Let's get right to it. Open-chain exercises are not dangerous. Furthermore, knee extension exercises are not dangerous. They are not detrimental to any knee rehabilitation, whether it be a tendinopathy or ACL rehabilitation.

Similar to the "text neck" fear-mongering of increased stress, using relative terms fails to account for absolute forces. Just as "poor" posture causes increased forces and subsequent stress on the spine, open-chain exercises create increased stress at the patellar tendon. But the level of stress does not cause harm.

Regarding the ACL, the stresses are minor. In fact, walking creates more strain on the ACL graft than open-chain exercises. Studies assessing open chain exercises a mere 4 weeks post-op demonstrate no change in tensile strength or laxity.

The argument that open chain is unnecessary because closed chain exercises are superior fails to hold water. Open-chain exercises often elicit greater EMG activity and allow for the isolation of muscle groups. Closed-chain exercises allow for compensatory action and emphasis on other muscle groups.

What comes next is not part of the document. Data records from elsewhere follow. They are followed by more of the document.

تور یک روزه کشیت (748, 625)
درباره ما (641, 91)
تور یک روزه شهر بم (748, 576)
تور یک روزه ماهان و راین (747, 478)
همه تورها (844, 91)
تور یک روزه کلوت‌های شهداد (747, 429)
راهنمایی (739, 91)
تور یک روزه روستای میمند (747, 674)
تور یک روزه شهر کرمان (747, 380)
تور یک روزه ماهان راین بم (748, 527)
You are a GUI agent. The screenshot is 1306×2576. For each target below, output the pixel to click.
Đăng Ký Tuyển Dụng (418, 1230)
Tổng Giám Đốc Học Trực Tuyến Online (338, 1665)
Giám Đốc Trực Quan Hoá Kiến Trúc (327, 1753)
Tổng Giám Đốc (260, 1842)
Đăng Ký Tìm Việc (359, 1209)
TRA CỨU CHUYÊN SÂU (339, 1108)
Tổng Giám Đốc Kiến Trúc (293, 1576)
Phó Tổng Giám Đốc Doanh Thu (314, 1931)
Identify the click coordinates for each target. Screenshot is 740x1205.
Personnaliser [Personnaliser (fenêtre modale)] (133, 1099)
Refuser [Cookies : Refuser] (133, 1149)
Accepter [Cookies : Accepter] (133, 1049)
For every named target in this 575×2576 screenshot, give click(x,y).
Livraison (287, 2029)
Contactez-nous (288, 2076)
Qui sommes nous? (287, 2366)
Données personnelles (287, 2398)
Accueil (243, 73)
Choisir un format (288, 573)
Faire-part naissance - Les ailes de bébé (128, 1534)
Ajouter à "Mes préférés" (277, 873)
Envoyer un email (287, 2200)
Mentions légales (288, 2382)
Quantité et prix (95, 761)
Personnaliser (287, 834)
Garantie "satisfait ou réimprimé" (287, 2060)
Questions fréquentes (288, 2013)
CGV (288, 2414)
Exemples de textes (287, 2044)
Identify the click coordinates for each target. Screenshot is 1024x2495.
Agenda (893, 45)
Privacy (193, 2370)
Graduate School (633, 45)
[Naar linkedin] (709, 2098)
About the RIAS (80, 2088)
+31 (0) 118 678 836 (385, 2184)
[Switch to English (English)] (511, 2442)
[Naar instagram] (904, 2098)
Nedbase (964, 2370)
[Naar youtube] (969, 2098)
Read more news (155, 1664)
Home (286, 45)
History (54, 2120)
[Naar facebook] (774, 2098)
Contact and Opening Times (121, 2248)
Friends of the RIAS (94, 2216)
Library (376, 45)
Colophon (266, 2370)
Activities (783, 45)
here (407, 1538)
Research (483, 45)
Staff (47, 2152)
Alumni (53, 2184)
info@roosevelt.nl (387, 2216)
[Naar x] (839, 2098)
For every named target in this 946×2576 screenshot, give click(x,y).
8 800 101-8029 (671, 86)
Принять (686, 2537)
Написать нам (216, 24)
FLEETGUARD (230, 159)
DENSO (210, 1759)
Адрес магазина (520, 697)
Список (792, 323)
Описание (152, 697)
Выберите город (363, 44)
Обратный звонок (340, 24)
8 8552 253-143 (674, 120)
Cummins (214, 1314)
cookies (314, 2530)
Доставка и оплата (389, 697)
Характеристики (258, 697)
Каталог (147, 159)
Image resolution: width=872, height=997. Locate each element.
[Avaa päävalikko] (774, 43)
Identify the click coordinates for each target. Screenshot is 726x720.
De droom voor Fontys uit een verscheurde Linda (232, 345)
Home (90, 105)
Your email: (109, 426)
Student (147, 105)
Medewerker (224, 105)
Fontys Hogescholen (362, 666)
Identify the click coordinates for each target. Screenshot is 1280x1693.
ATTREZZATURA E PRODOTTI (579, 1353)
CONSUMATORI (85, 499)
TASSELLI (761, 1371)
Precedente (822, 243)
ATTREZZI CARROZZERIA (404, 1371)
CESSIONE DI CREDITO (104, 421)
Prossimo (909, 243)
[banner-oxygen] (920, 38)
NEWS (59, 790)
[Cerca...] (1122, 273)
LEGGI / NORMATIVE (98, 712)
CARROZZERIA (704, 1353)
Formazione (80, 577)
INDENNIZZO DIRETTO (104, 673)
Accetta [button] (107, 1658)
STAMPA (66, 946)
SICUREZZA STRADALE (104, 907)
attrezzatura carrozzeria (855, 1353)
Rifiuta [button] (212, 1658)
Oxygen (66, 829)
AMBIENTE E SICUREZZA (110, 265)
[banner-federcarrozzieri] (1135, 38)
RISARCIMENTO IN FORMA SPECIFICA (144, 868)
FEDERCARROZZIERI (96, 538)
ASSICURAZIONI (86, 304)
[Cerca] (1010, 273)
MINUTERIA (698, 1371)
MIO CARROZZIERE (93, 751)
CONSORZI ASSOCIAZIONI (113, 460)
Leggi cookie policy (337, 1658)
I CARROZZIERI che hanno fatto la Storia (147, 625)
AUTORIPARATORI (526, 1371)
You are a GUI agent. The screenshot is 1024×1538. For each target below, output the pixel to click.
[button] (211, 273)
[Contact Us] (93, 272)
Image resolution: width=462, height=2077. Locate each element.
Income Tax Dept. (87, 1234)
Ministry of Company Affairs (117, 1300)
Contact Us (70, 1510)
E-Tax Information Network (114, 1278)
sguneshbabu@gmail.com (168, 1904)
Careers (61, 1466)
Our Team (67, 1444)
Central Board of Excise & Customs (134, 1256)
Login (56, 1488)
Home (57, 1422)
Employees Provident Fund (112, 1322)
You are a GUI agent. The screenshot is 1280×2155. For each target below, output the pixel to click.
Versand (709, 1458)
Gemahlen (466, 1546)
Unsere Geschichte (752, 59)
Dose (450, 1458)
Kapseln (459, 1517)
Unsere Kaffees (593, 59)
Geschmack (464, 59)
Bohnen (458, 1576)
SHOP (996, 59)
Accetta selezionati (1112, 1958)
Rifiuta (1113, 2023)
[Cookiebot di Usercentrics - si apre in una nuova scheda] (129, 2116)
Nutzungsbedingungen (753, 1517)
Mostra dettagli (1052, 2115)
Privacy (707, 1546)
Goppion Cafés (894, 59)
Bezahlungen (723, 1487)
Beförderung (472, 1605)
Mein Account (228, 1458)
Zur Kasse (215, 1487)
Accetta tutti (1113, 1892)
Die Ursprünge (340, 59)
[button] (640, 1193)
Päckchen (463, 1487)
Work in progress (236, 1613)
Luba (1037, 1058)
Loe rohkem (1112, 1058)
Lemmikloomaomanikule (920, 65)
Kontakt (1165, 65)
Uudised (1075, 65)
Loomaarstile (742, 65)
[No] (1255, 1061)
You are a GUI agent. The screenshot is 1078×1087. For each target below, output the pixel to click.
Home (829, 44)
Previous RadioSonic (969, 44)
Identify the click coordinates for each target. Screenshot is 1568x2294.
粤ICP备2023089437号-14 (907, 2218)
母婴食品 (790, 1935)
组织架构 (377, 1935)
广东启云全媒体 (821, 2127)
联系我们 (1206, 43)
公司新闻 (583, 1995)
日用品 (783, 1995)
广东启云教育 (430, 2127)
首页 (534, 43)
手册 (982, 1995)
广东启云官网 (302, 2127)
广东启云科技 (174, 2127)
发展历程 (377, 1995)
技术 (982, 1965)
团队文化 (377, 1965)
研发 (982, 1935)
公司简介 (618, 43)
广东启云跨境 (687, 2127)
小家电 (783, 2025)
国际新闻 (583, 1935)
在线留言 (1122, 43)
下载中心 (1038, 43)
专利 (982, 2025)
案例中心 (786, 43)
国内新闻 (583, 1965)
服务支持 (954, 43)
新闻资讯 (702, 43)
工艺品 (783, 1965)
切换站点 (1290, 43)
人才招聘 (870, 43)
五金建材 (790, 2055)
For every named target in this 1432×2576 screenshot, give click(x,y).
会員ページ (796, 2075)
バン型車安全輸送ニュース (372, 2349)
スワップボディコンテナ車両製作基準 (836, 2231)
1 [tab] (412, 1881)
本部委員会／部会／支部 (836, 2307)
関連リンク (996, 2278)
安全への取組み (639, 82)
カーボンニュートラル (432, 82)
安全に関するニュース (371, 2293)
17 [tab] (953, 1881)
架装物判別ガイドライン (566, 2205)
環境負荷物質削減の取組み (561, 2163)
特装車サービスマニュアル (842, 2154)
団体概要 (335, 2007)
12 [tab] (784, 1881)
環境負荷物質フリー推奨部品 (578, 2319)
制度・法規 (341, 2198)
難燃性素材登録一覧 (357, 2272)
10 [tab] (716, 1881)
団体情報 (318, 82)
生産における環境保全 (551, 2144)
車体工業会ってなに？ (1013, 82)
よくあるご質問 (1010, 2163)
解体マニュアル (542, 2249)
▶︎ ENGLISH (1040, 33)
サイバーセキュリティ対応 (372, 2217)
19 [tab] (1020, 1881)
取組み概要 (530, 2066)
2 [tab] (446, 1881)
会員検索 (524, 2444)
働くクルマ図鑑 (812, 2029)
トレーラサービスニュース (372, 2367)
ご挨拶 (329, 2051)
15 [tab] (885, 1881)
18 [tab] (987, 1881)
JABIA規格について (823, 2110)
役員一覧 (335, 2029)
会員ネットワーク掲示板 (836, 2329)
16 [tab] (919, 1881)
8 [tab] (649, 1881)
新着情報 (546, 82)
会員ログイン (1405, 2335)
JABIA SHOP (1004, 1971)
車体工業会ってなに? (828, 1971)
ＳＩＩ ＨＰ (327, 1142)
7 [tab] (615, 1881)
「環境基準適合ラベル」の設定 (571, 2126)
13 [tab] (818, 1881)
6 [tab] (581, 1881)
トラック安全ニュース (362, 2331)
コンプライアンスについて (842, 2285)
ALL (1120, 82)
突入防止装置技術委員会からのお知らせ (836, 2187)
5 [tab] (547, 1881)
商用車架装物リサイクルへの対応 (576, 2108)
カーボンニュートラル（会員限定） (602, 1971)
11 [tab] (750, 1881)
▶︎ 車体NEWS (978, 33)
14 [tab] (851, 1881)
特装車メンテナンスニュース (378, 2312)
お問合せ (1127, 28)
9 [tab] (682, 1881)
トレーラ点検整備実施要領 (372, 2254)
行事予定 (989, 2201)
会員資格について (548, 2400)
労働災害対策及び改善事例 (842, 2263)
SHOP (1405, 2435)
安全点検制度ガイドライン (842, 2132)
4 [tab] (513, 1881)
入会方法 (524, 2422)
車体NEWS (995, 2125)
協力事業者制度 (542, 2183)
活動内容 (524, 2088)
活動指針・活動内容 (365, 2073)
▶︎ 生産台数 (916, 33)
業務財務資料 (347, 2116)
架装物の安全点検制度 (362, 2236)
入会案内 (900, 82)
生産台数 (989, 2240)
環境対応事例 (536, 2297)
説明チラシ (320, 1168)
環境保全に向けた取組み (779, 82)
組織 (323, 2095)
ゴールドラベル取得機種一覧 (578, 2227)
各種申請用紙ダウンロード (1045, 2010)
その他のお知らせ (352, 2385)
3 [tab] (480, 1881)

A knee extension exercise will isolate and rapidly hypertrophy the quadriceps - vital for ACL rehabilitation - while the squat heavily emphasizes gluteals and lumbar paraspinals (if using a barbell). Squats are immensely valuable, as are open-chain exercises. Furthermore, all exercises do not need to replicate a single "functional" movement. Controlling a limp in space, rapidly producing force, and building muscle all contribute to function.